[Excerpts from a dataset]
++++++++++++++++++++

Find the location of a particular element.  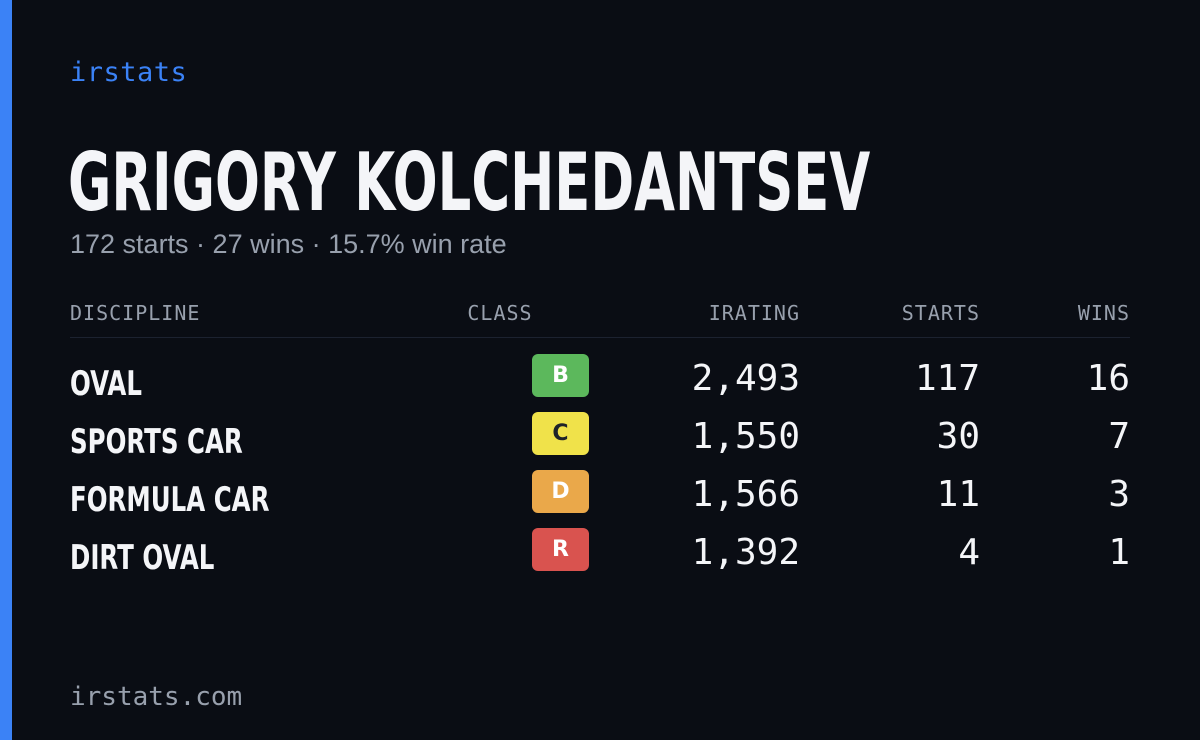

discipline-label: DIRT OVAL is located at coordinates (142, 558).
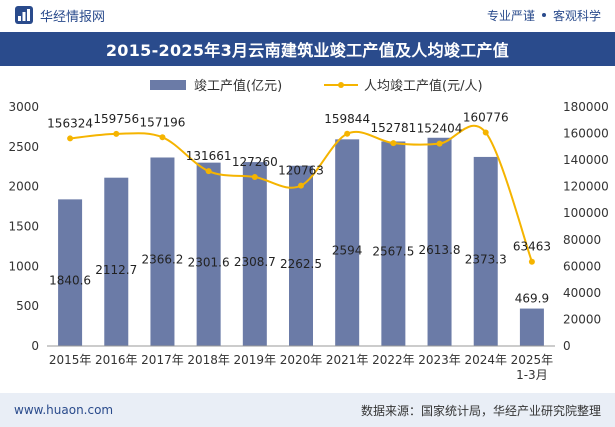 The image size is (615, 427). I want to click on legend-bar-label: 竣工产值(亿元), so click(238, 86).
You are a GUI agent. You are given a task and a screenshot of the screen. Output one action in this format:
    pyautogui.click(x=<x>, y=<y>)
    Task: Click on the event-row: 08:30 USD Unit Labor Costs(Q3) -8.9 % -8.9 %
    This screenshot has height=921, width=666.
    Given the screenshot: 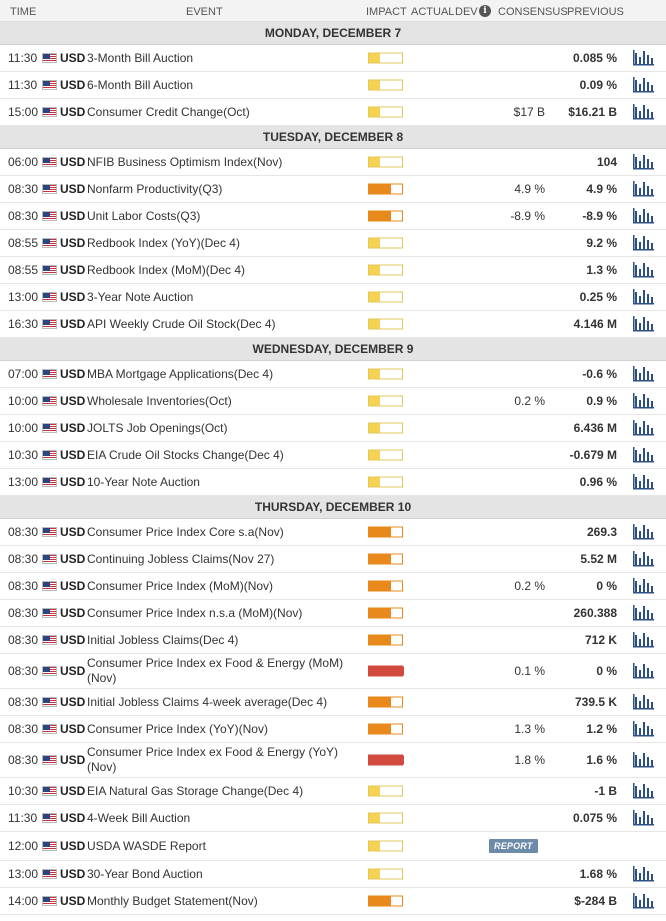 What is the action you would take?
    pyautogui.click(x=333, y=216)
    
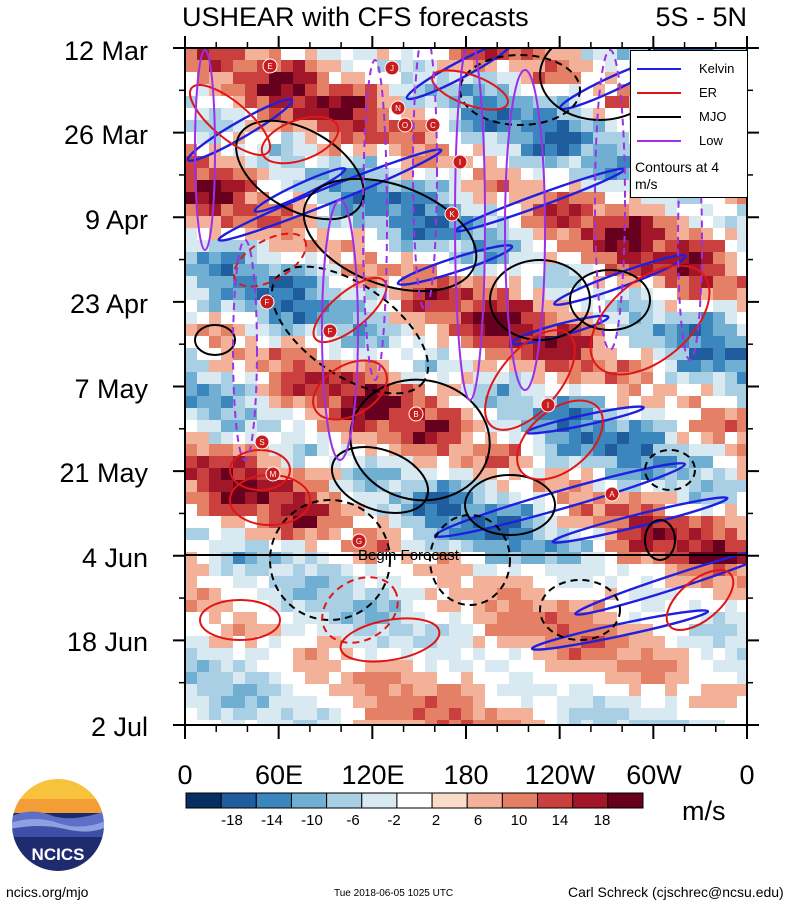 This screenshot has width=809, height=907. What do you see at coordinates (525, 230) in the screenshot?
I see `low-frequency-contour` at bounding box center [525, 230].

++++++++++++++++++++

◆ TASK BRIEF
Rewrite everything in the records from the line containing "You are a GUI" down to the line containing "This screenshot has height=921, width=666." as a numbered list, with both of those lines included and any blank lines skipped.

◆ TASK ANSWER
1. You are a GUI agent. You are given a task and a screenshot of the screen. Output one action in this format:
2.     pyautogui.click(x=<x>, y=<y>)
3.     Task: Click on the event-row: 08:30 USD Unit Labor Costs(Q3) -8.9 % -8.9 %
4.     This screenshot has height=921, width=666.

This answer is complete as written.